中国是乙肝大国,乙型肝炎病毒(hepatitis B virus,HBV)慢性感染是ACLF最主要的病因。ACLF主要表现为高黄疸和凝血功能障碍合并腹水或肝性脑病,28 d病死率高[11]。目前,ACLF的诊断界限尚未统一,欧洲以TBIL>12倍正常上限值作为诊断界限;亚太肝病研究学会(Asian-Pacific Association for the Study of the Liver,APASL)以TBIL>5倍正常值上限且国际标准化比率(international normalized ratio,INR)在1.5以上作为诊断界限;中国则以TBIL>10倍正常值上限且PTA<40%作为诊断界限[17]。根据中国现有的标准,当患者被诊断为HBV-ACLF时肝细胞已大量坏死,并已伴有其他多个器官功能衰竭,失去了治疗良机。
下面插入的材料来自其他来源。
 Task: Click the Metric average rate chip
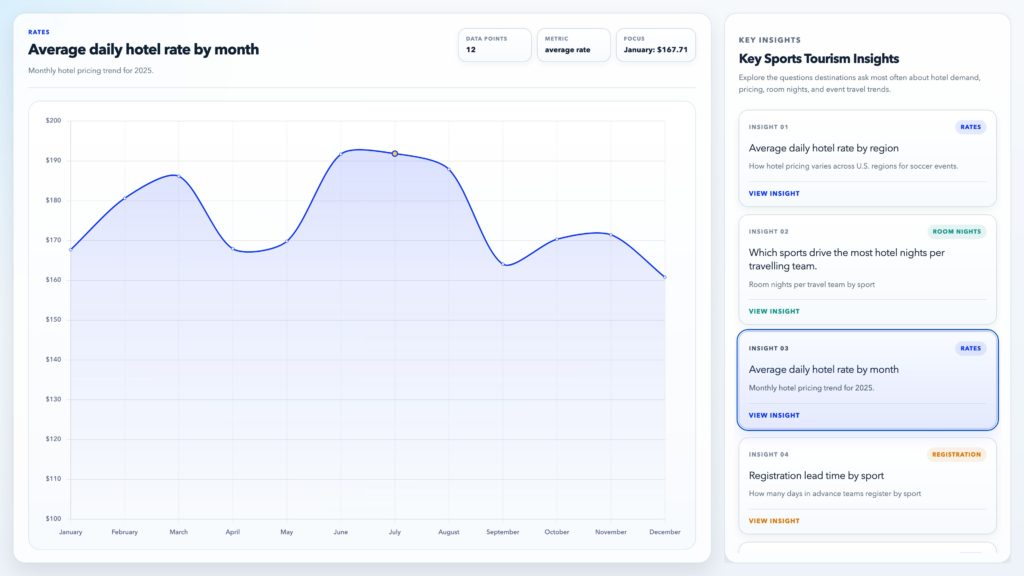pos(573,45)
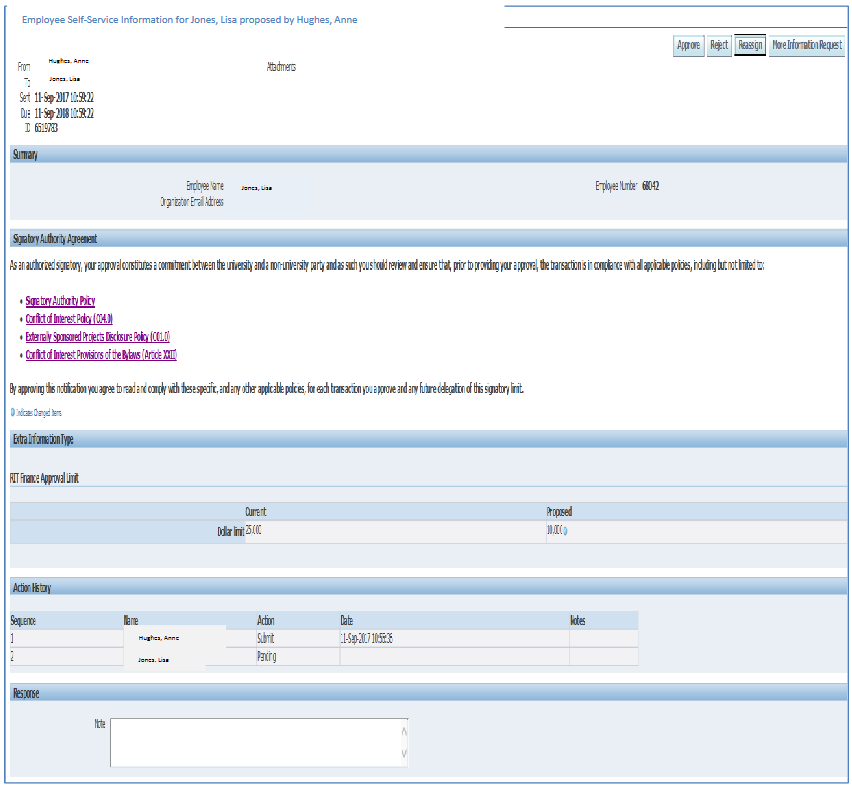Viewport: 852px width, 788px height.
Task: Click the Note box scroll down arrow
Action: click(403, 753)
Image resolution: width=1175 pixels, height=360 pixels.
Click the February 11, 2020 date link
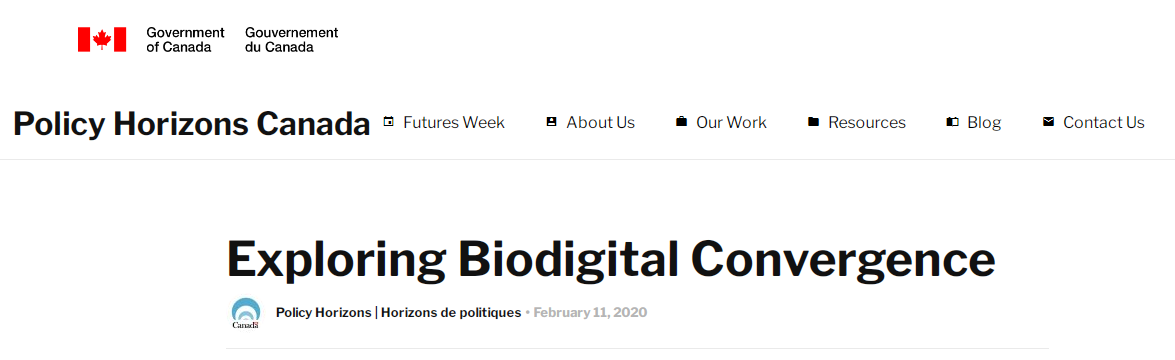pyautogui.click(x=590, y=313)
lncRNA因不具备编码蛋白质的功能,在发现的初期被认为不具备生物功能,是转录过程中的“分子噪音”。近年来,随着二代测序技术和生物信息学的发展,研究发现lncRNA在多种疾病中均发挥着重要调控作用。前列腺癌基因3(prostate cancer gene 3,PCA3)是前列腺癌中最具特异性的lncRNA,可以在尿液中被检测出来,与前列腺特异性抗原(prostate-specific antigen,PSA)不同,PCA3的表达水平不受患者年龄、炎症、创伤或活检的影响。PCA3作为检测前列腺癌的标志物已获得美国食品药物监督管理局(Food and Drug Administration,FDA)的批准[18]。lncRNA LINC00319在膀胱癌中发挥致癌作用,其在膀胱癌中的表达上调能促进肿瘤细胞的增殖及侵袭,很可能是膀胱癌潜在的治疗靶点[19]。lncRNA在肝癌中同样具有重要作用。Xie等[20]发现lncRNA PDIA3P1在肝细胞癌(hepatocellular carcinoma,HCC)中的表达水平明显高于其癌旁组织,且PDIA3P1的高表达能加速HCC的复发转移。目前,lncRNA在HBVACLF中的表达情况及功能尚不清楚。

本研究通过高通量测序技术检测HBV-ACLF组和ASC组的lncRNA表达谱,以|log2FC|≥1且P<0.05为标准筛选差异表达lncRNA。结果显示,与ASC组相比,HBV-ACLF患者中lncRNA的表达水平存在明显变化(图1,表2～3),共有131个lncRNA显著差异表达,其中114个上调,17个下调。lncRNA可充当竞争性内源RNA(competing endogenous RNA,ceRNA)分子,与mRNA竞争性结合miRNA,从而调节mRNA的表达。为了更进一步研究lncRNA在HBV-ACLF中的作用,本研究同时检测了mRNA在HBV-ACLF组及ASC组的表达水平(图2),结果发现共有338个mRNA在HBV-ACLF组中显著差异表达,其中201个mRNA下调,137个上调。因此,我们推测lncRNA可能通过作用于mRNA从而在HBV-ACLF的发生及进展过程中发挥作用。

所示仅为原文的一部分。